The negative impact of land privatisation hasn’t gone unnoticed amongst peasant communities; feeling disenfranchised and neglected by the government, they have been forced to take extreme measures to fight the situation. The take-over of land has also fostered a strong wave of anti-Brazilian sentiment, which threatens investments in the country.
Little has been done to address these issues, let alone to take action towards a working resolution. Former President Fernando Lugo, once a left-leaning, Catholic bishop, was unable to deliver on his promises of land reform and his failure buried any hope of substantive change in the status quo.
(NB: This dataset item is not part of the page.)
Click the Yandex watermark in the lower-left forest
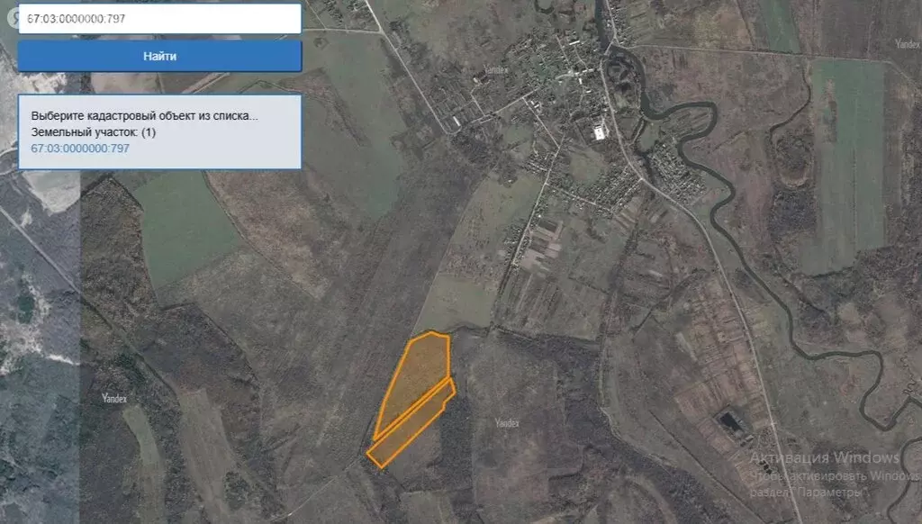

Current President Horacio Cartes is clearly not interested in pursuing the reform path and instead has aligned his administration with the big producers – recently vetoing a bill to introduce a tax on soya bean exports, and instead enacting a 5% VAT tax. Earlier in February this year, President Cartes invited Brazilian investors to come to Paraguay “to use and abuse us”, a joke that speaks volumes about the government’s outlook. This followed previous remarks in October 2013 with Uruguayan investors when he referred to Paraguay as an “easy woman”, implying that the country was ripe for foreign exploitation.
The issue of land privatization via foreign ownership is a thorny one, a problem that can’t continue to be swept under the rug as it has been so far. While properly managed private investment can help increase economic growth and prosperity, an unbridled, unregulated free-for-all can have devastating consequences on the national economy. Paraguay will undoubtedly need foreign direct investment to help unleash its potential for positive economic growth and development, but this should not come at the expense of the rights and well-being of its citizens. The government needs to urgently address land reform – and the land privatisation entangled in this issue. A refusal to do so risks deepening and widening social tensions that have the potential to escalate to violence. A comprehensive solution that benefits not only the economic elite, but also millions of peasants across the country is becoming an increasingly pressing issue. Cartes may not realize it, but Paraguay is clearly running out of time.